#### DATA SHOWN:
--------------------

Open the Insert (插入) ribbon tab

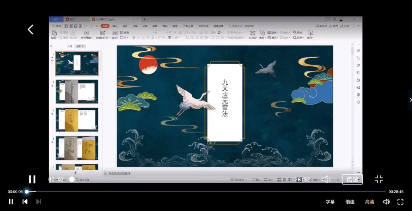tap(115, 26)
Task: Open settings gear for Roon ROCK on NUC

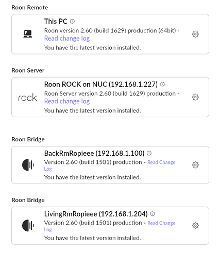Action: [195, 97]
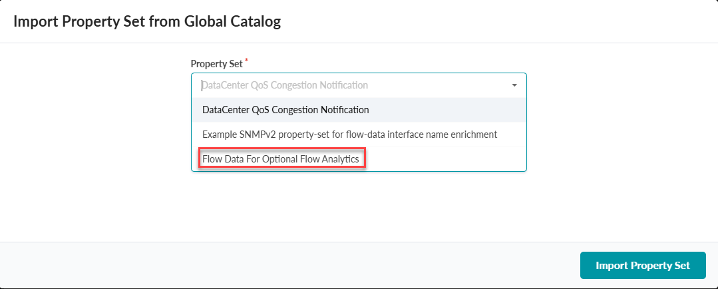This screenshot has width=718, height=289.
Task: Focus the Property Set search input
Action: 346,85
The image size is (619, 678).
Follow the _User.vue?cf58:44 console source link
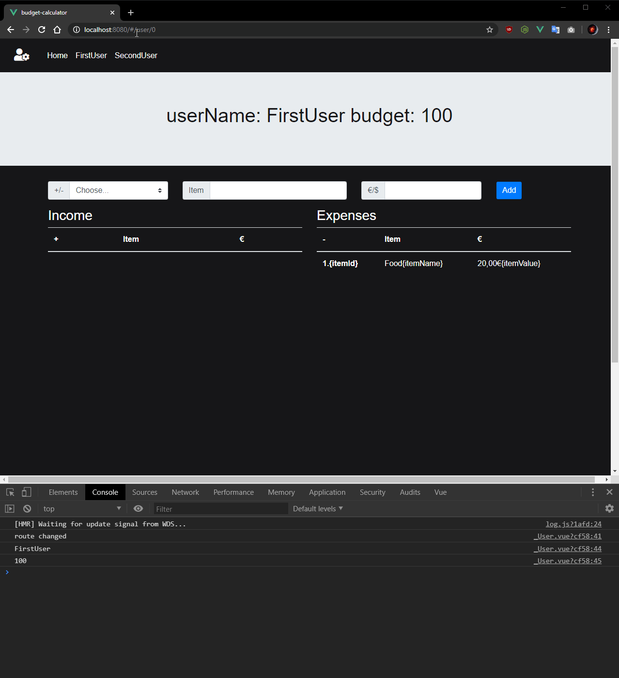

--------------------

#### WORK TO COMPLETE:
Reproduce every item above word for word, omitting the pictures.

#### RESPONSE FOR THIS EXERCISE:
Open the Insert (插入) ribbon tab

tap(115, 26)
Task: Open settings gear for Roon ROCK on NUC

Action: [195, 97]
This screenshot has width=718, height=289.
Task: Focus the Property Set search input
Action: 346,85
The image size is (619, 678).
Follow the _User.vue?cf58:44 console source link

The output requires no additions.